TAREFA 1: Diga se cada afirmação concorda com o trecho sobre o custo de combustível na navegação. Responda sim ou não e cite as palavras exatas do trecho que decidem. (a) Os navios estrangeiros que navegam pela costa brasileira pagam impostos sobre os combustíveis. (b) O custo de combustível de uma viagem pode variar de 40% a 60% do total dos custos. (c) O combustível da navegação é chamado Bunker.
TAREFA 2: Reproduza palavra por palavra o trecho sobre o custo de combustível na navegação, a partir de "Para piorar, desde" até "mais os impostos.", inclusive.

TRECHO DO DOCUMENTO:
O custo de combustível de uma viagem, a depender do preço do frete e do combustível na época, pode variar de 40% a 60% do total dos custos. Por acordos internacionais, os navios estrangeiros que navegam por aqui não pagam impostos sobre os combustíveis. Os navios que operam na costa brasileira pagam.
“Se você coloca 18% de ICMS nesse custo de combustível, é um impacto significativo”, lembra Resano, apontando que há incidência ainda de impostos federais para as empresas nacionais.
Para piorar, desde a greve dos caminhoneiros de 2018, quando o governo começou, de alguma maneira, a subsidiar o preço do diesel dos caminhões, a diferença ficou ainda pior em relação ao combustível da navegação, chamado Bunker, o que cria mais desincentivos para o uso da cabotagem, que paga os custos internacionais do combustível, mais os impostos.

LISTAGEM EXIBIDA:
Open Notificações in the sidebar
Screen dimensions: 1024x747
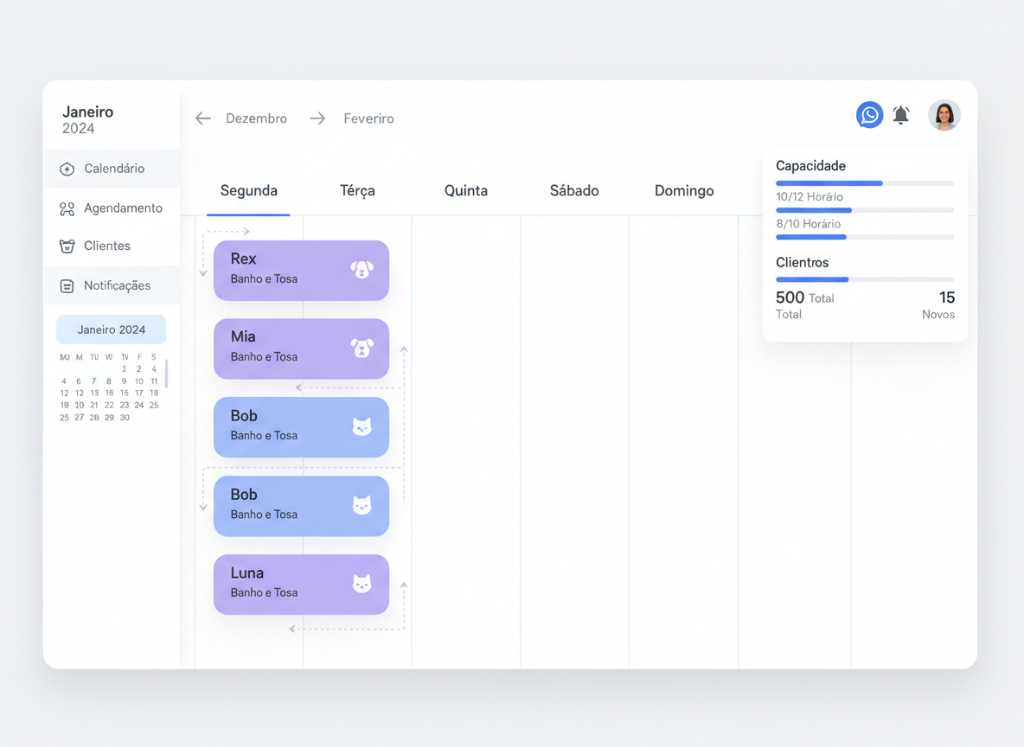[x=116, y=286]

==

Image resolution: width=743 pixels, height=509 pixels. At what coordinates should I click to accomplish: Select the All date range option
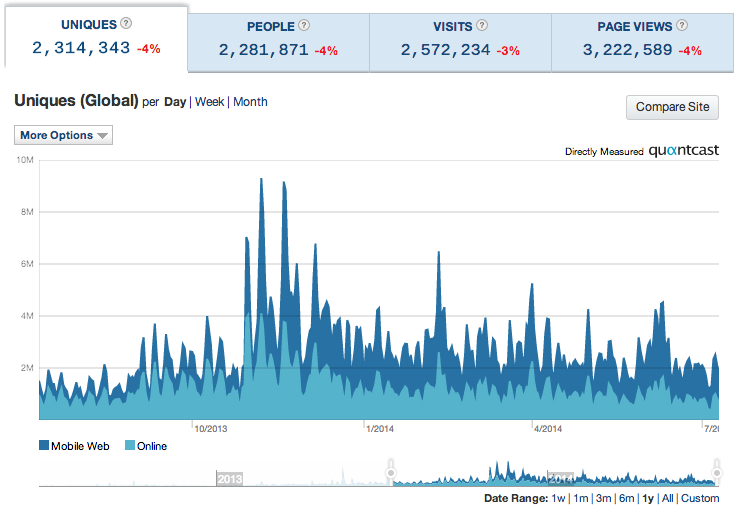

* * *

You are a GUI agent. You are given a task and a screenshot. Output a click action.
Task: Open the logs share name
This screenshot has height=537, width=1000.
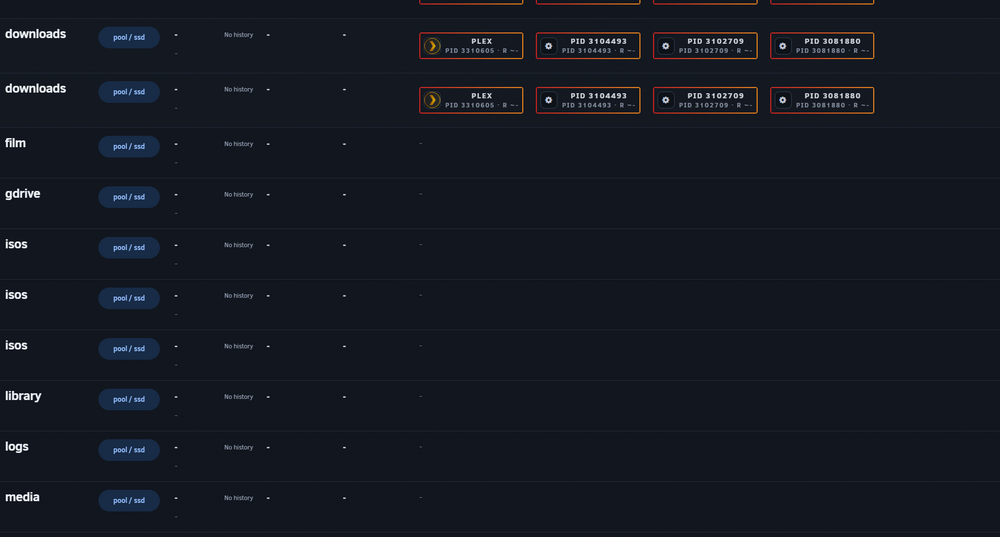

RESPOSTA ESCRITA 1:
(a) Não: "os navios estrangeiros que navegam por aqui não pagam impostos sobre os combustíveis"
(b) Sim: "pode variar de 40% a 60% do total dos custos"
(c) Sim: "combustível da navegação, chamado Bunker"

RESPOSTA ESCRITA 2:
Para piorar, desde a greve dos caminhoneiros de 2018, quando o governo começou, de alguma maneira, a subsidiar o preço do diesel dos caminhões, a diferença ficou ainda pior em relação ao combustível da navegação, chamado Bunker, o que cria mais desincentivos para o uso da cabotagem, que paga os custos internacionais do combustível, mais os impostos.